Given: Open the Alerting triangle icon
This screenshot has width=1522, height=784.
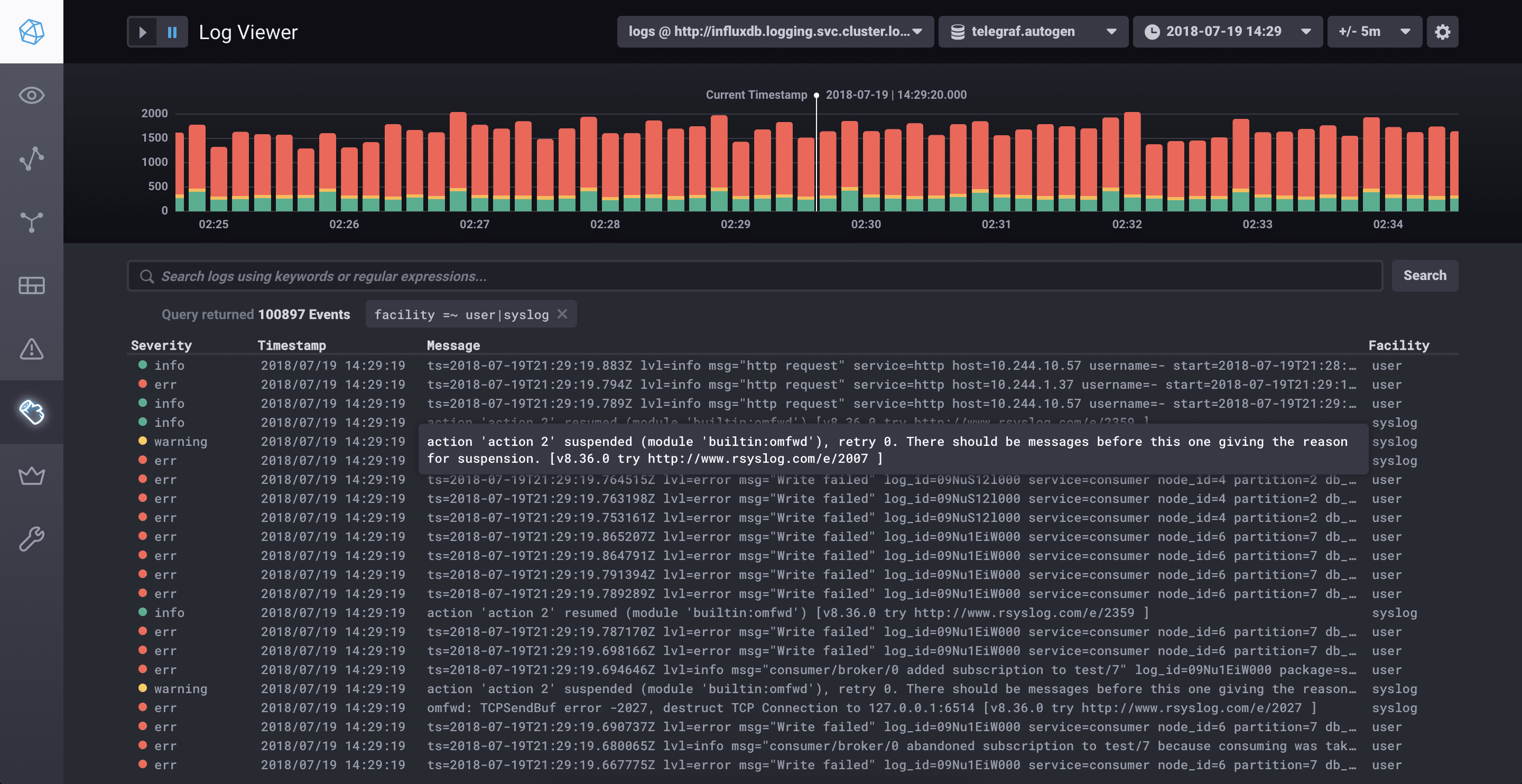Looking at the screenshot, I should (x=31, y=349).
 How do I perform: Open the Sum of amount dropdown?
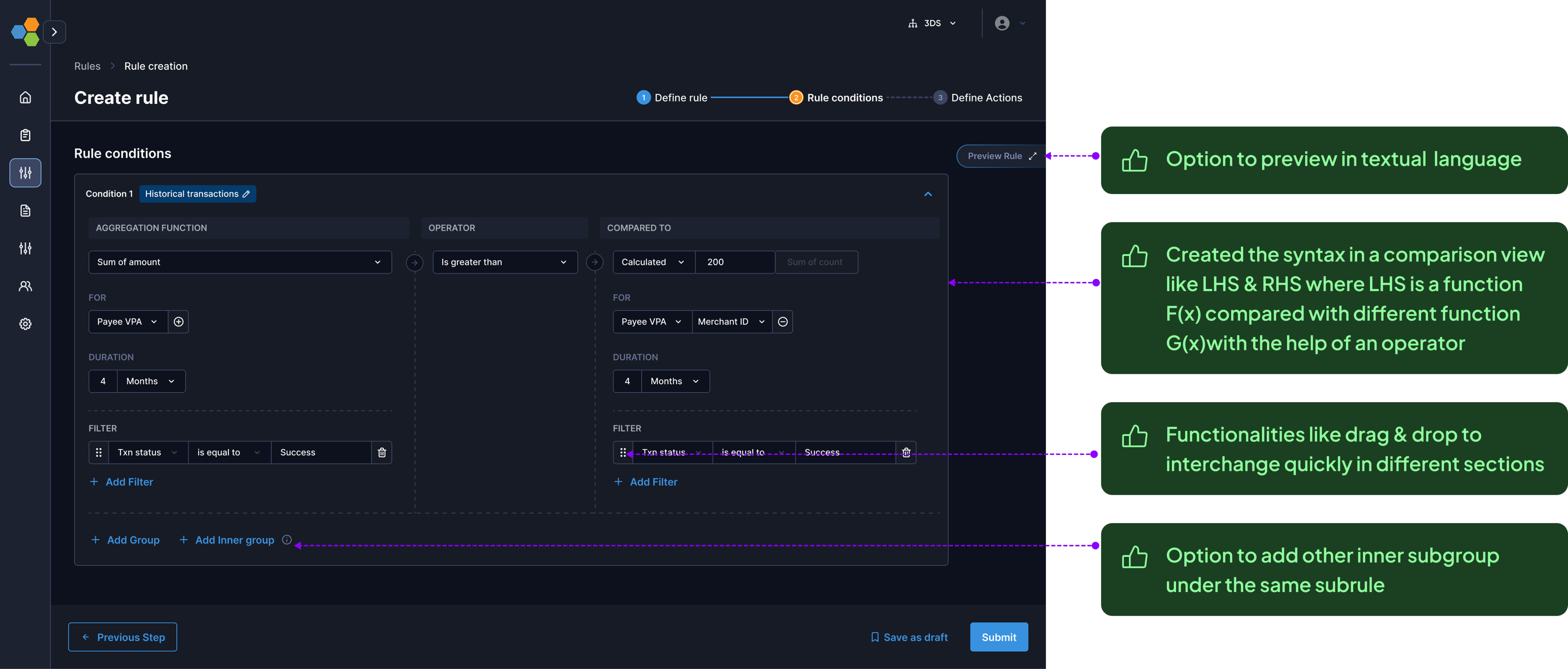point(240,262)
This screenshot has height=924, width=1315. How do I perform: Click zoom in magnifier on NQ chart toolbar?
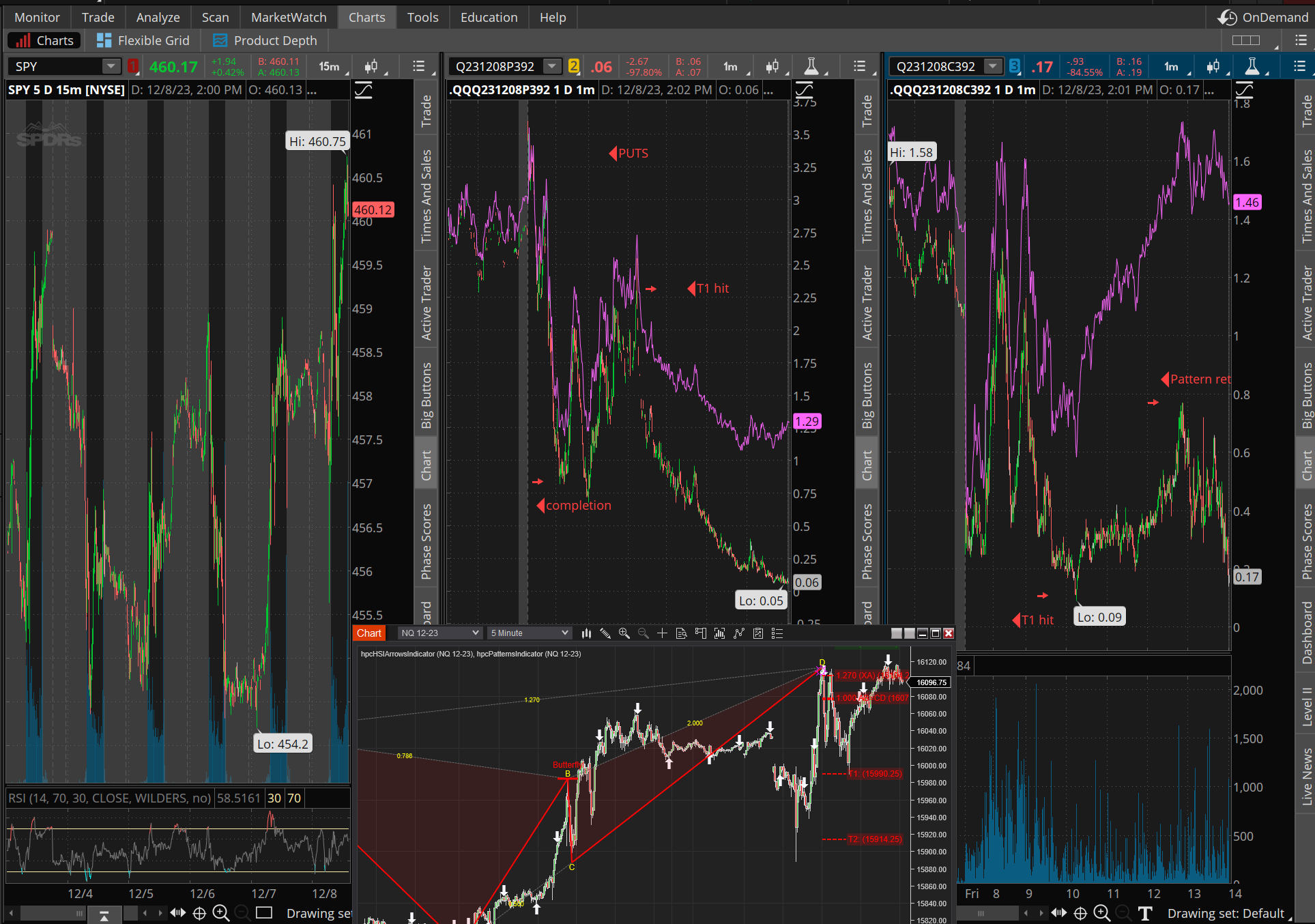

++++

## Work task
Copy only the lines running from the one that holds "This screenshot has width=1522, height=784." through the last line of the data, and include both of those lines. Do not copy any pictures.

## Answer to this task
This screenshot has width=1522, height=784.
Looking at the screenshot, I should (x=31, y=349).
 How do I perform: Open the Sum of amount dropdown?
point(240,262)
This screenshot has height=924, width=1315. How do I perform: Click zoom in magnifier on NQ chart toolbar?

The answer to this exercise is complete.